O governador de Lugansk, Sergue Gaiday, que já havia previamente descrito os combates na cidade como um “inferno”, comunicou que as forças ucranianas receberam ordens para abandonarem as suas posições na cidade. “As forças armadas ucranianas terão de retirar de Severodonetsk, já receberam essa ordem”, declarou o governador.
Agora, as forças russas tentam capturar a cidade próxima de Lysychansk, ainda sobre o controlo ucraniano. Os relatos mais recentes apontam para confrontos diretos no sul da cidade, acompanhados pelos recorrentes ataques de artilharia russos.
Face às circunstâncias atuais no campo de batalha, o Instituto para o Estudo da Guerra (Institute for the Study of War – ISW) aponta para a possibilidade de um recuo tático ucraniano para territórios próximos, porém, exteriores às frentes de batalhas atuais, capacitando as forças ucranianas de uma maior capacidade defensiva capaz de cessar o avanço russo na região.
Simultaneamente, o instituto destaca a necessidade de o comando russo conciliar as tropas utilizadas na batalha de Severdonetsk nos restantes movimentos da campanha militar na região, nomeadamente a norte de Lysychansk, algo dificultado não só pelas baixas russas (humanas e materiais), mas também pela prévia destruição das linhas de comunicação da cidade.

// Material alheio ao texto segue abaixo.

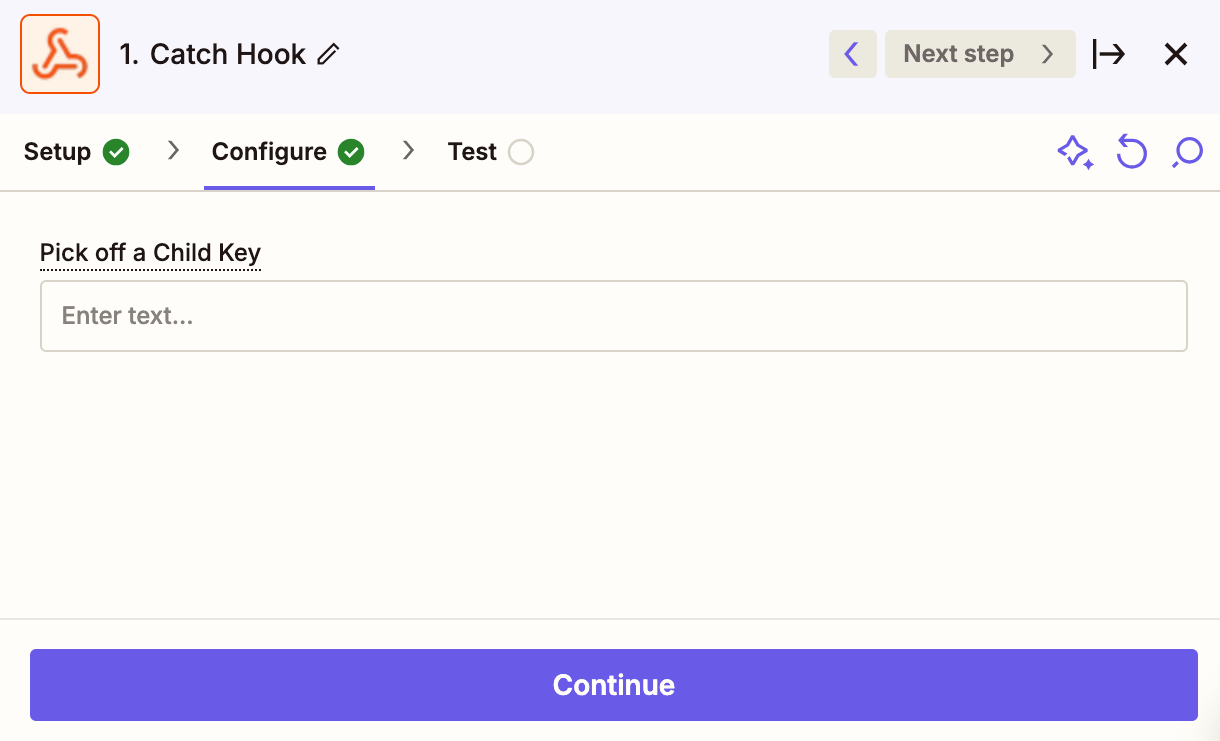Viewport: 1220px width, 741px height.
Task: Go to previous step arrow button
Action: (x=852, y=54)
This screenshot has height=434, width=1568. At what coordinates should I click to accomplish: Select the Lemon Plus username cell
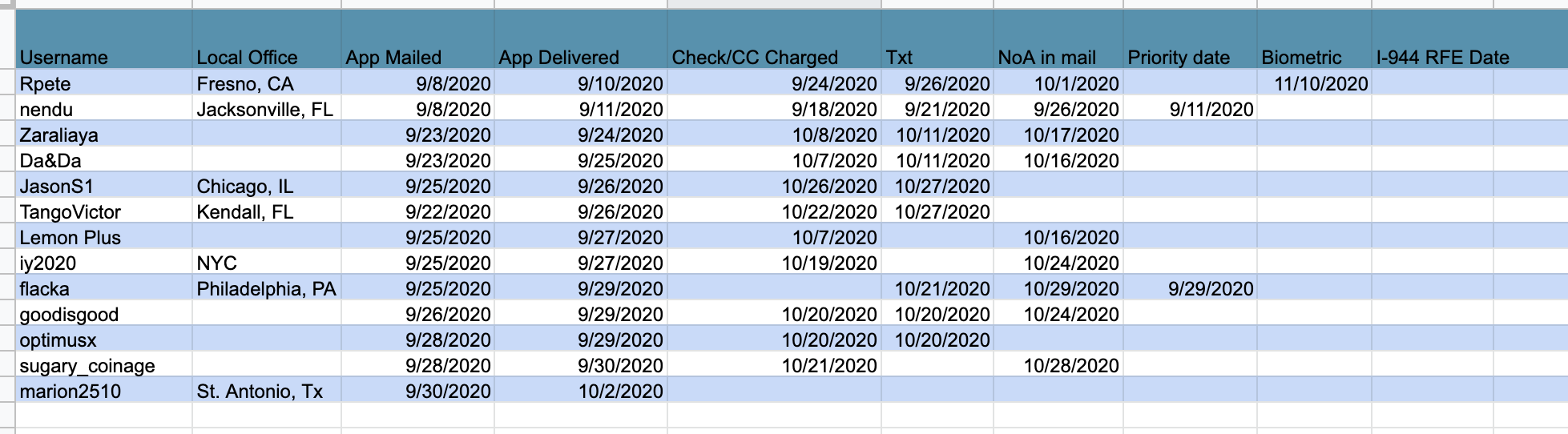(x=104, y=237)
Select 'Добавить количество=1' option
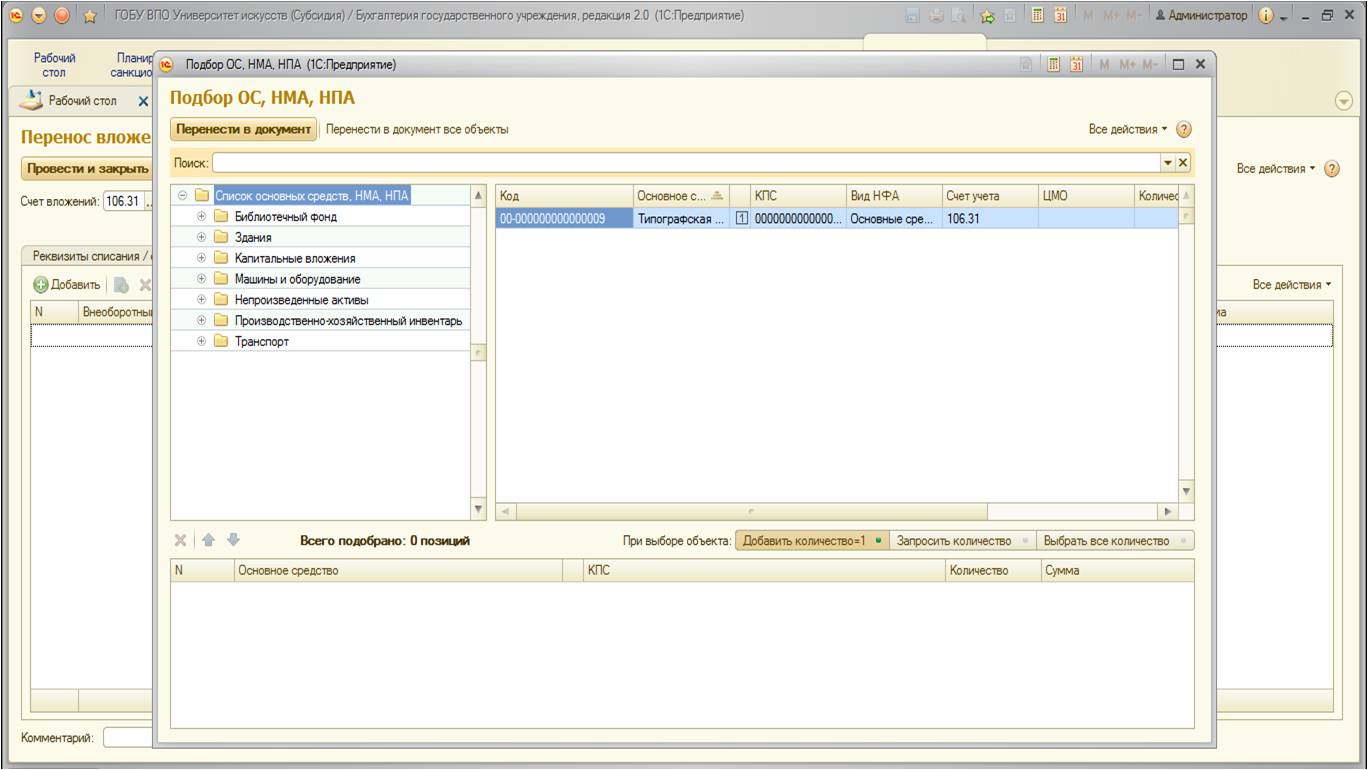The image size is (1368, 770). (x=811, y=541)
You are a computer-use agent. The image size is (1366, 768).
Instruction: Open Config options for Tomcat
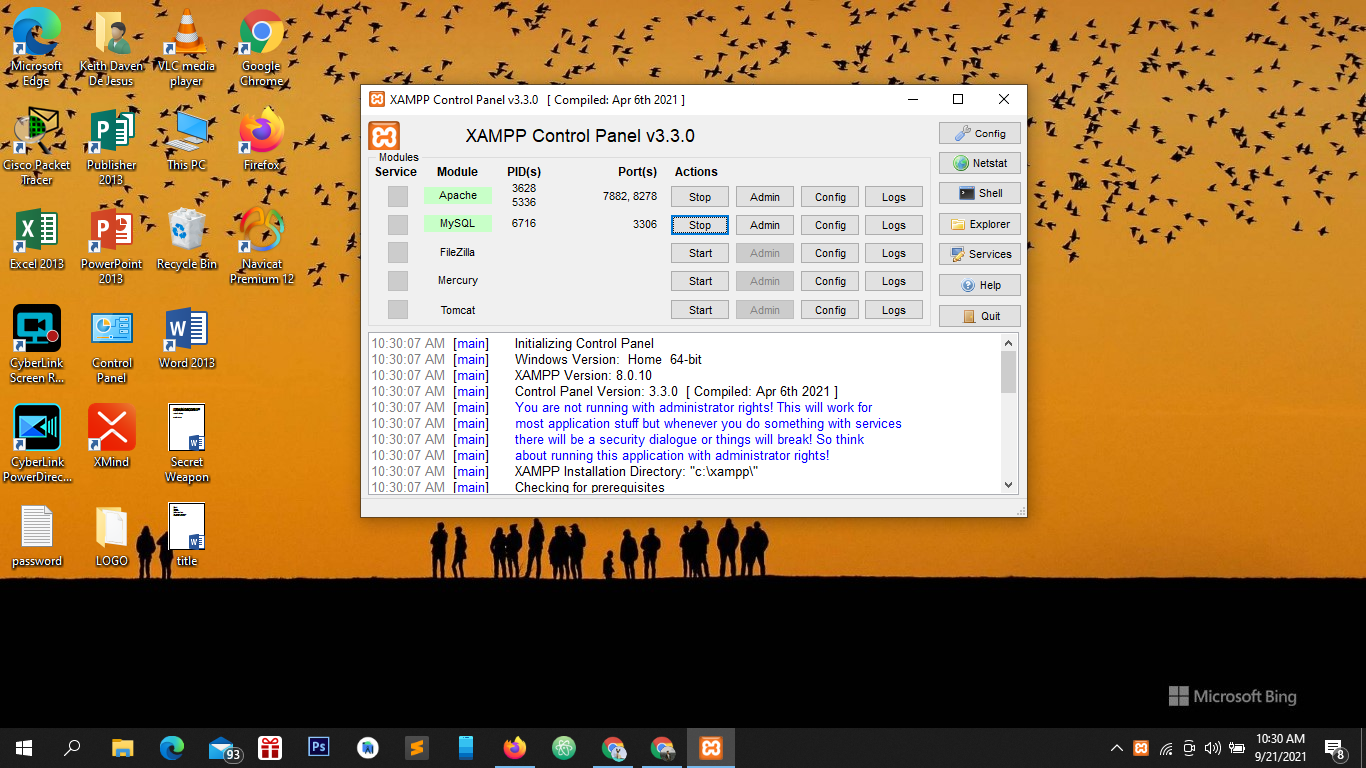point(830,310)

Na cidade de Izium, relatos provenientes de fontes ucranianas apontam para confrontos diretos entre as tropas ucranianas e russas, com estas últimas tentando suprimir as contraofensivas ucranianas na região. Já em Kharkiv, as tropas russas continuam a bombardear as posições ucranianas nesta cidade que se destaca pela sua proximidade à fronteira russa. Segundo o ISW, os recentes movimentos militares russos na região surgem na tentativa de evitar a proximidade ucraniana dessa mesma fronteira, contudo, tal como em Izium, não foram registados avanços consideráveis entre ambos os lados.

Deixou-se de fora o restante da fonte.